物語は供給者からの誘導、神話は需要者との融合

物語(Story)戦略神話(Mythology)戦略の違いを、幾つかの視点で比べてみましょう。

①意識と無意識の差(詳しくは当ブログ「
物語と神話・・・どこが違うのか?」参照

物語戦略:言語界という、意識的、目的的、共通コードを前提にしたコミュニケーション活動
神話戦略:感覚界において、無意識的、未目標的、共通体感的に行うコミュニケーション活動

②サインとシンボルの差(詳しくは当ブログ「
サインとシンボル・・・どこが違うのか?」参照

物語戦略:モノの上に「サイン(記号)」の体系を付加することで、モノそのものへの需要を喚起しようとする手法
神話戦略:モノに潜んでいる「シンボル(象徴)」の体系を刺激することで、モノ自体への愛着心を気づかせる手法

③差異化と差元化(詳しくは当ブログ「
差異化と差元化を比較する!」参照

物語戦略:カラー、デザイン、ネーミング、ブランドの延長線上に位置づけられる、究極的な「差異化」戦略
神話戦略:感覚刺激、無意識自覚、象徴回復などをめざす、総合的な「差元化」戦略の一つ。

このように整理してみると、物語戦略=差異化戦略の限界と、神話戦略=差元化戦略の有効性が、おおまかに展望できます。
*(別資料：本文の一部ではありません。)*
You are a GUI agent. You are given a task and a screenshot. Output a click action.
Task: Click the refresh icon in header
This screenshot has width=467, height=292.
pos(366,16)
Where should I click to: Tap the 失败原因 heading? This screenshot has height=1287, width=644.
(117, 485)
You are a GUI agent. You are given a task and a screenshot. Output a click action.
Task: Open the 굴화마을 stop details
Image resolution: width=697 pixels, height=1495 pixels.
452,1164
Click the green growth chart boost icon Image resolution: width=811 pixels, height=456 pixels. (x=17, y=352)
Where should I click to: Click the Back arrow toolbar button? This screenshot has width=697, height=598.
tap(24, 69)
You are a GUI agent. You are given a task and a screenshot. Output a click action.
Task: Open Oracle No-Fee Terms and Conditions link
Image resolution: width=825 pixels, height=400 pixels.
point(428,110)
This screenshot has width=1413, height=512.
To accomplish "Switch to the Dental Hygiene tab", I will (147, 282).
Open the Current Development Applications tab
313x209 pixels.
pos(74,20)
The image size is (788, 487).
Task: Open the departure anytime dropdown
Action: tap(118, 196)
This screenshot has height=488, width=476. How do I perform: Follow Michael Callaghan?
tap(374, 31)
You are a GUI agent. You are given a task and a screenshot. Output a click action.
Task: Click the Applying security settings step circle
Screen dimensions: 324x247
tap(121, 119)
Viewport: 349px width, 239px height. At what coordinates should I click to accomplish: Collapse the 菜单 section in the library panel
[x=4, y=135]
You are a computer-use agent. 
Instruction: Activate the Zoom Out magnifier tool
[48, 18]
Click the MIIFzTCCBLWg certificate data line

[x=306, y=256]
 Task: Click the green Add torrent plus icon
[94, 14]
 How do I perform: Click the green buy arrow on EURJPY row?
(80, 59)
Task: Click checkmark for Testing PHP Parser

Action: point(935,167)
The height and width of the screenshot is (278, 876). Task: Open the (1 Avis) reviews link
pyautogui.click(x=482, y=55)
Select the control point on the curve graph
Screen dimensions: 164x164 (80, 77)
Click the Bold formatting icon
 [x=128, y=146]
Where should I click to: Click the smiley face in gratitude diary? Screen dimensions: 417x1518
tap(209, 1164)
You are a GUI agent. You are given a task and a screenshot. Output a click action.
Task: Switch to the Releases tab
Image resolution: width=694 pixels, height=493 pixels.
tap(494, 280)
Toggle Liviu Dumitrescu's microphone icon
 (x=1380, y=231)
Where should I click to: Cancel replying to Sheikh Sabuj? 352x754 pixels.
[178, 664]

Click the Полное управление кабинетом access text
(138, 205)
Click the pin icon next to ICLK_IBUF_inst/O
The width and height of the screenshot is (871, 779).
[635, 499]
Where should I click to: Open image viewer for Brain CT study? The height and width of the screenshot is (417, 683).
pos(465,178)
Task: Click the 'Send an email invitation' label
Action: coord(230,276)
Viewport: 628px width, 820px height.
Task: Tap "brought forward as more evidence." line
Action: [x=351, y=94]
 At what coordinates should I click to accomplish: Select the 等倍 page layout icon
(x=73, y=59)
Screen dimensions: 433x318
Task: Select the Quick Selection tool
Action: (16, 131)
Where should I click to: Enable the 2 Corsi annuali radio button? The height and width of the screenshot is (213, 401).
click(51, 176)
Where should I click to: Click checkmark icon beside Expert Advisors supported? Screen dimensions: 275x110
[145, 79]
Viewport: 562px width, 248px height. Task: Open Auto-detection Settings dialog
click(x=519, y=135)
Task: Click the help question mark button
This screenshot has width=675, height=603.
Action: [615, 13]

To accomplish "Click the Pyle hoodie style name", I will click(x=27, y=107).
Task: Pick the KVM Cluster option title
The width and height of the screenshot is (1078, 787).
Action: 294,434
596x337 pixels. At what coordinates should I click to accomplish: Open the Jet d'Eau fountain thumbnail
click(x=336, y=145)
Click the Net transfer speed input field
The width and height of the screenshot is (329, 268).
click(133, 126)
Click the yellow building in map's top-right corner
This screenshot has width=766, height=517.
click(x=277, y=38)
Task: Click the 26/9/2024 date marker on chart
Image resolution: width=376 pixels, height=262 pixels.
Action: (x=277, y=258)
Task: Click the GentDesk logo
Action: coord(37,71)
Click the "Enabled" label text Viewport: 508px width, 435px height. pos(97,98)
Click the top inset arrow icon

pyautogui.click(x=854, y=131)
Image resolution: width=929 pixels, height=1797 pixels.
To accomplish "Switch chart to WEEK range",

(当ブログの「
差異化を超えて差元化へ」や「『差異』より『深化』を!」参照


要するに、物語戦略は供給者からの強引な誘導を行う手法であり、神話戦略は需要者の無意識や感覚を刺激することで、需給両者の共感を作りだす手法といえます。

それゆえに、今後30年は続く、人口減少・需要縮小・濃密化市場に対応していくには、「シンボリック・ストーリー」などという両者の混同を超えて、差異化と差元化の違いを明確に認識した「生活人のためのマーケティング活動」、つまり「User Side Marketing」が求められるのです。